[[ EXERCISE DATA open ]]

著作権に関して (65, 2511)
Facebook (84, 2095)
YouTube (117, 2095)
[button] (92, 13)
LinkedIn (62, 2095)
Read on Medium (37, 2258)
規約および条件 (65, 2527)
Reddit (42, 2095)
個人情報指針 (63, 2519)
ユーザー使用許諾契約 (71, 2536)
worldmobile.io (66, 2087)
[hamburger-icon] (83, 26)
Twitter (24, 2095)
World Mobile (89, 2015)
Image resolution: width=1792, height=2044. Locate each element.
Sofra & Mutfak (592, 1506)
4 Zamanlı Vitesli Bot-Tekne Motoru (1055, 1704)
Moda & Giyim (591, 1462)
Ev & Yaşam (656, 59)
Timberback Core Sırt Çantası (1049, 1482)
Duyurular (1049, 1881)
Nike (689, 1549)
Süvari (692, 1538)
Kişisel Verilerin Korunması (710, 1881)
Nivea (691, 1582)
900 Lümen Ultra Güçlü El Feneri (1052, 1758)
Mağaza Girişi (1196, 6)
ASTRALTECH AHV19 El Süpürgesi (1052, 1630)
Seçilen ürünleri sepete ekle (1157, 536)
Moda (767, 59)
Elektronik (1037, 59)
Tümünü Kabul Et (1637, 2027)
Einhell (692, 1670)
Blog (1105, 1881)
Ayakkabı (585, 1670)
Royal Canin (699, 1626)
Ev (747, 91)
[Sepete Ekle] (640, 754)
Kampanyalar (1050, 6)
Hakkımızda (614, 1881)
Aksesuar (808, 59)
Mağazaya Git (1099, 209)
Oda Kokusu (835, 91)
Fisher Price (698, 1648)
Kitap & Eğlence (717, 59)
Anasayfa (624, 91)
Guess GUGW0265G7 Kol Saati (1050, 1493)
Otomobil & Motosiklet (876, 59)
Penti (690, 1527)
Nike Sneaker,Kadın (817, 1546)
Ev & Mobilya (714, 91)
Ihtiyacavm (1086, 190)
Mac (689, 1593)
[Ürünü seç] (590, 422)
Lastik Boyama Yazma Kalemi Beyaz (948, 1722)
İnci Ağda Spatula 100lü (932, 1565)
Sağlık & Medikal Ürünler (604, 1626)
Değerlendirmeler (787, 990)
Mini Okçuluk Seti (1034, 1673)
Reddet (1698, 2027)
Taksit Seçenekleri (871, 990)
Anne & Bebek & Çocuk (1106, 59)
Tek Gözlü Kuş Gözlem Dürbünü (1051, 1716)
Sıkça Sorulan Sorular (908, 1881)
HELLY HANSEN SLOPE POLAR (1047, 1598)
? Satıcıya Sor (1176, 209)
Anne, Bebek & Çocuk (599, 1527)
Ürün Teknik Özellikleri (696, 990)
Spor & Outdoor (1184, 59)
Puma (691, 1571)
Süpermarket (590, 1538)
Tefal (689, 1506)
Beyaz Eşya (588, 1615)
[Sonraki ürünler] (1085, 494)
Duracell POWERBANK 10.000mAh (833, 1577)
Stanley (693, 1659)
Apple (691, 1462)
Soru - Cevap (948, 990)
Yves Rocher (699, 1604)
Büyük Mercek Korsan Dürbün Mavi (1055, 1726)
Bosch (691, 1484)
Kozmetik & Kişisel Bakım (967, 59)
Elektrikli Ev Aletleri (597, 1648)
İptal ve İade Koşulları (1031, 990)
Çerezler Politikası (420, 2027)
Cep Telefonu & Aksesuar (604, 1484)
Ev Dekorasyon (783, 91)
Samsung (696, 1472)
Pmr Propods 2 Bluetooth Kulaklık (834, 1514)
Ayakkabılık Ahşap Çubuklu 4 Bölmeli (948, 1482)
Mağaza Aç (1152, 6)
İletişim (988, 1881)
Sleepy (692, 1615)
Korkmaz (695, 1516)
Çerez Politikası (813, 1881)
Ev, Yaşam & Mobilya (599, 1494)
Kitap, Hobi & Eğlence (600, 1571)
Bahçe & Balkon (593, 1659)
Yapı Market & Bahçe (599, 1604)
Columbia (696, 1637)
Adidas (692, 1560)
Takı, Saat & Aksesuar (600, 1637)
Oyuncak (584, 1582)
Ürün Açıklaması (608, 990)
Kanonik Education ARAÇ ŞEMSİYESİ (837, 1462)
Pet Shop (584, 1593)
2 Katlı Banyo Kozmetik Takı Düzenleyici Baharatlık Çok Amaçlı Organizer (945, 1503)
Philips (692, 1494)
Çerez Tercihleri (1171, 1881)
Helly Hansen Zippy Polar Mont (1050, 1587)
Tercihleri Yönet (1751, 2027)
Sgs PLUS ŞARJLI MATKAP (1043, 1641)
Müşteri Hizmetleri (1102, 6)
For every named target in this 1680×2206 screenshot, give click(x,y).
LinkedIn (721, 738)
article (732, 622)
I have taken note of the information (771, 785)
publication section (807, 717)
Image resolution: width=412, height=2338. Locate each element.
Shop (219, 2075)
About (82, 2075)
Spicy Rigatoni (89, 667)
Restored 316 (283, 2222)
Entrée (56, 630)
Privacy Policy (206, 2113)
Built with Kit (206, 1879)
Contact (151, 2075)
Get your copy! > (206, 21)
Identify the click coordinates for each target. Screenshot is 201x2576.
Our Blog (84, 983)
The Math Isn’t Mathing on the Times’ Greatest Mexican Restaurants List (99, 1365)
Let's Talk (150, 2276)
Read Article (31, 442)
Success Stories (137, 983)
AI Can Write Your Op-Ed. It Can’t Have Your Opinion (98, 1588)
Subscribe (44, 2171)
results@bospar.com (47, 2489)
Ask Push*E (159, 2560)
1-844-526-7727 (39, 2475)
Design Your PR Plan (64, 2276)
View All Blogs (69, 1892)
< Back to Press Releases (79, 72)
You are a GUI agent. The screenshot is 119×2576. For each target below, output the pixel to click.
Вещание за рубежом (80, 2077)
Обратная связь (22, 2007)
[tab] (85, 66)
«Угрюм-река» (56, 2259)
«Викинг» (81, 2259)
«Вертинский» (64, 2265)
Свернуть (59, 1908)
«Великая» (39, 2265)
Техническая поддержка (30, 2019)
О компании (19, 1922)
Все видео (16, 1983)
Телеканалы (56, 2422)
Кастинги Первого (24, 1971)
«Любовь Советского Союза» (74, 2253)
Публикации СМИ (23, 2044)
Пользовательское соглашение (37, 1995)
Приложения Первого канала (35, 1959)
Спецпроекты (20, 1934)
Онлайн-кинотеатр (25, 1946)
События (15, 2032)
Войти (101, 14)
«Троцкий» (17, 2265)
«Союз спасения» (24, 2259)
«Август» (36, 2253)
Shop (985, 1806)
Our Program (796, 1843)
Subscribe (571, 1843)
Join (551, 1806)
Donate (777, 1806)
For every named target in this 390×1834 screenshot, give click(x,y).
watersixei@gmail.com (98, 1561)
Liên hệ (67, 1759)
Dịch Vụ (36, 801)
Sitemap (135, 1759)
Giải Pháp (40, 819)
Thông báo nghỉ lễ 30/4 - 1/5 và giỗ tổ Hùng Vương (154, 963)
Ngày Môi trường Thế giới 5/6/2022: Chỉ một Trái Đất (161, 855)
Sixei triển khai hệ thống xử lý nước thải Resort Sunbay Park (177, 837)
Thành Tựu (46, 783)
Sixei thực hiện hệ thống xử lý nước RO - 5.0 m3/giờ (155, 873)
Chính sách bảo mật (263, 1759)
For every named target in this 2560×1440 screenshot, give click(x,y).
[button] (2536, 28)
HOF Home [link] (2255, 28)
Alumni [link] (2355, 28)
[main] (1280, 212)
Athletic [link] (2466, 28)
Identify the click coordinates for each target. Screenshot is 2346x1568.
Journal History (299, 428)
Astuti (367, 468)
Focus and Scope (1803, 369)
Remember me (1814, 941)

[[ EXERCISE DATA closed ]]

## TASK INSTRUCTIONS:
Reproduce each record shown above without altering a single word.

## ANSWER TO THE EXERCISE:
著作権に関して (65, 2511)
Facebook (84, 2095)
YouTube (117, 2095)
[button] (92, 13)
LinkedIn (62, 2095)
Read on Medium (37, 2258)
規約および条件 (65, 2527)
Reddit (42, 2095)
個人情報指針 (63, 2519)
ユーザー使用許諾契約 (71, 2536)
worldmobile.io (66, 2087)
[hamburger-icon] (83, 26)
Twitter (24, 2095)
World Mobile (89, 2015)
Image resolution: width=1792, height=2044. Locate each element.
Sofra & Mutfak (592, 1506)
4 Zamanlı Vitesli Bot-Tekne Motoru (1055, 1704)
Moda & Giyim (591, 1462)
Ev & Yaşam (656, 59)
Timberback Core Sırt Çantası (1049, 1482)
Duyurular (1049, 1881)
Nike (689, 1549)
Süvari (692, 1538)
Kişisel Verilerin Korunması (710, 1881)
Nivea (691, 1582)
900 Lümen Ultra Güçlü El Feneri (1052, 1758)
Mağaza Girişi (1196, 6)
ASTRALTECH AHV19 El Süpürgesi (1052, 1630)
Seçilen ürünleri sepete ekle (1157, 536)
Moda (767, 59)
Elektronik (1037, 59)
Tümünü Kabul Et (1637, 2027)
Einhell (692, 1670)
Blog (1105, 1881)
Ayakkabı (585, 1670)
Royal Canin (699, 1626)
Ev (747, 91)
[Sepete Ekle] (640, 754)
Kampanyalar (1050, 6)
Hakkımızda (614, 1881)
Aksesuar (808, 59)
Mağazaya Git (1099, 209)
Oda Kokusu (835, 91)
Fisher Price (698, 1648)
Kitap & Eğlence (717, 59)
Anasayfa (624, 91)
Guess GUGW0265G7 Kol Saati (1050, 1493)
Otomobil & Motosiklet (876, 59)
Penti (690, 1527)
Nike Sneaker,Kadın (817, 1546)
Ev & Mobilya (714, 91)
Ihtiyacavm (1086, 190)
Mac (689, 1593)
[Ürünü seç] (590, 422)
Lastik Boyama Yazma Kalemi Beyaz (948, 1722)
İnci Ağda Spatula 100lü (932, 1565)
Sağlık & Medikal Ürünler (604, 1626)
Değerlendirmeler (787, 990)
Mini Okçuluk Seti (1034, 1673)
Reddet (1698, 2027)
Taksit Seçenekleri (871, 990)
Anne & Bebek & Çocuk (1106, 59)
Tek Gözlü Kuş Gözlem Dürbünü (1051, 1716)
Sıkça Sorulan Sorular (908, 1881)
HELLY HANSEN SLOPE POLAR (1047, 1598)
? Satıcıya Sor (1176, 209)
Anne, Bebek & Çocuk (599, 1527)
Ürün Teknik Özellikleri (696, 990)
Spor & Outdoor (1184, 59)
Puma (691, 1571)
Süpermarket (590, 1538)
Tefal (689, 1506)
Beyaz Eşya (588, 1615)
[Sonraki ürünler] (1085, 494)
Duracell POWERBANK 10.000mAh (833, 1577)
Stanley (693, 1659)
Apple (691, 1462)
Soru - Cevap (948, 990)
Yves Rocher (699, 1604)
Büyük Mercek Korsan Dürbün Mavi (1055, 1726)
Bosch (691, 1484)
Kozmetik & Kişisel Bakım (967, 59)
Elektrikli Ev Aletleri (597, 1648)
İptal ve İade Koşulları (1031, 990)
Çerezler Politikası (420, 2027)
Cep Telefonu & Aksesuar (604, 1484)
Ev Dekorasyon (783, 91)
Samsung (696, 1472)
Pmr Propods 2 Bluetooth Kulaklık (834, 1514)
Ayakkabılık Ahşap Çubuklu 4 Bölmeli (948, 1482)
Mağaza Aç (1152, 6)
İletişim (988, 1881)
Sleepy (692, 1615)
Korkmaz (695, 1516)
Çerez Politikası (813, 1881)
Ev, Yaşam & Mobilya (599, 1494)
Kitap, Hobi & Eğlence (600, 1571)
Bahçe & Balkon (593, 1659)
Yapı Market & Bahçe (599, 1604)
Columbia (696, 1637)
Adidas (692, 1560)
Takı, Saat & Aksesuar (600, 1637)
Oyuncak (584, 1582)
Ürün Açıklaması (608, 990)
Kanonik Education ARAÇ ŞEMSİYESİ (837, 1462)
Pet Shop (584, 1593)
2 Katlı Banyo Kozmetik Takı Düzenleyici Baharatlık Çok Amaçlı Organizer (945, 1503)
Philips (692, 1494)
Çerez Tercihleri (1171, 1881)
Helly Hansen Zippy Polar Mont (1050, 1587)
Tercihleri Yönet (1751, 2027)
Sgs PLUS ŞARJLI MATKAP (1043, 1641)
Müşteri Hizmetleri (1102, 6)
For every named target in this 1680×2206 screenshot, give click(x,y).
LinkedIn (721, 738)
article (732, 622)
I have taken note of the information (771, 785)
publication section (807, 717)
Image resolution: width=412, height=2338. Locate each element.
Shop (219, 2075)
About (82, 2075)
Spicy Rigatoni (89, 667)
Restored 316 (283, 2222)
Entrée (56, 630)
Privacy Policy (206, 2113)
Built with Kit (206, 1879)
Contact (151, 2075)
Get your copy! > (206, 21)
Identify the click coordinates for each target. Screenshot is 201x2576.
Our Blog (84, 983)
The Math Isn’t Mathing on the Times’ Greatest Mexican Restaurants List (99, 1365)
Let's Talk (150, 2276)
Read Article (31, 442)
Success Stories (137, 983)
AI Can Write Your Op-Ed. It Can’t Have Your Opinion (98, 1588)
Subscribe (44, 2171)
results@bospar.com (47, 2489)
Ask Push*E (159, 2560)
1-844-526-7727 (39, 2475)
Design Your PR Plan (64, 2276)
View All Blogs (69, 1892)
< Back to Press Releases (79, 72)
You are a GUI agent. The screenshot is 119×2576. For each target below, output the pixel to click.
Вещание за рубежом (80, 2077)
Обратная связь (22, 2007)
[tab] (85, 66)
«Угрюм-река» (56, 2259)
«Викинг» (81, 2259)
«Вертинский» (64, 2265)
Свернуть (59, 1908)
«Великая» (39, 2265)
Техническая поддержка (30, 2019)
О компании (19, 1922)
Все видео (16, 1983)
Телеканалы (56, 2422)
Кастинги Первого (24, 1971)
«Любовь Советского Союза» (74, 2253)
Публикации СМИ (23, 2044)
Пользовательское соглашение (37, 1995)
Приложения Первого канала (35, 1959)
Спецпроекты (20, 1934)
Онлайн-кинотеатр (25, 1946)
События (15, 2032)
Войти (101, 14)
«Троцкий» (17, 2265)
«Союз спасения» (24, 2259)
«Август» (36, 2253)
Shop (985, 1806)
Our Program (796, 1843)
Subscribe (571, 1843)
Join (551, 1806)
Donate (777, 1806)
For every named target in this 390×1834 screenshot, give click(x,y).
watersixei@gmail.com (98, 1561)
Liên hệ (67, 1759)
Dịch Vụ (36, 801)
Sitemap (135, 1759)
Giải Pháp (40, 819)
Thông báo nghỉ lễ 30/4 - 1/5 và giỗ tổ Hùng Vương (154, 963)
Ngày Môi trường Thế giới 5/6/2022: Chỉ một Trái Đất (161, 855)
Sixei triển khai hệ thống xử lý nước thải Resort Sunbay Park (177, 837)
Thành Tựu (46, 783)
Sixei thực hiện hệ thống xử lý nước RO - 5.0 m3/giờ (155, 873)
Chính sách bảo mật (263, 1759)
For every named target in this 2560×1440 screenshot, give click(x,y).
[button] (2536, 28)
HOF Home [link] (2255, 28)
Alumni [link] (2355, 28)
[main] (1280, 212)
Athletic [link] (2466, 28)
Identify the click coordinates for each target. Screenshot is 2346x1568.
Journal History (299, 428)
Astuti (367, 468)
Focus and Scope (1803, 369)
Remember me (1814, 941)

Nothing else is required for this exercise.